Hemingway’s “Scott Fitzgerald”  in A Moveable Feast recounts their sudden friendship. Among his anecdotes is their picnic on a drive from Lyons to Paris in 1925. Hemingway was uneasy with Fitzgerald’s character peculiarities, especially his intolerance for alcohol and hypochondria.

Unfortunately, it was a botched journey. From the start, it was rainy, and Fitzgerald’s Renault Torpedo did not have a roof. Zelda Fitzgerald had ordered it removed. So, when it rained, they had to stop often. Hemingway says they may have stopped as many as ten times. They had no raincoats, and Fitzgerald got chills and claimed to be dying of pneumonia.

Before departing their Lyon hotel, Fitzgerald ordered a picnic lunch of truffled roast chicken and bread. Hemingway was annoyed because it was expensive and something he might have done if he had the money (which he did). They ate along the way, often stopping because of the rain while picnicking on the chicken, bread, and several bottles of white Mâconais.

At the end of the first day at Chalon-sur-Saône, they were still 212 miles from Paris. Fitzgerald was buzzed and ill.
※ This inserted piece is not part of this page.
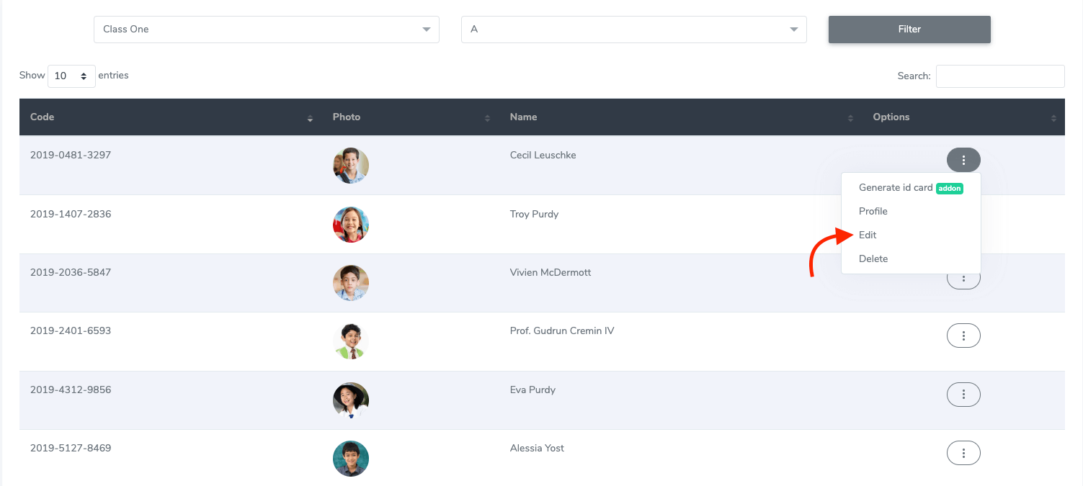
Task: Click sort arrows on Options column
Action: pos(1053,118)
Hemingway claimed to be stoical but was pissed. “If we had waterproof coats,” he writes, it would have been pleasant enough to drive in that spring rain.” But he wryly concludes, “It was not a trip designed for a man easy to anger.”

Fitzgerald’s Notebooks report that “it was a most pleasant trip,” and he later wrote to tell Gertrude Stein that Hemingway was “a peach of a fellow” and puns that they had “a slick drive through Burgundy.”

Featured Image: F. Scott, Zelda Fitzgerald, and their daughter Scottie in their Renault Torpedo in Paris, 1925c.

See A Moveable Feast (New York: Scribners,1964), A Moveable Feasted, The Restored Edition. Edited by Patrick Hemingway, New York: Scribner, 2009; Matthew J. Bruccoli. Fitzgerald and Hemingway: A Dangerous Friendship. New York: Carol & Graf, 1994; F. Scott Fitzgerald: A Life in Letters, Edited by Matthew J. Bruccoli and the assistance of Judith S. Baughman. London: Macmillan, 1994; The Notebooks of F. Scott Fitzgerald, edited by Matthew J. Bruccoli. New York: Harcourt Brace Jovanovich, 1978.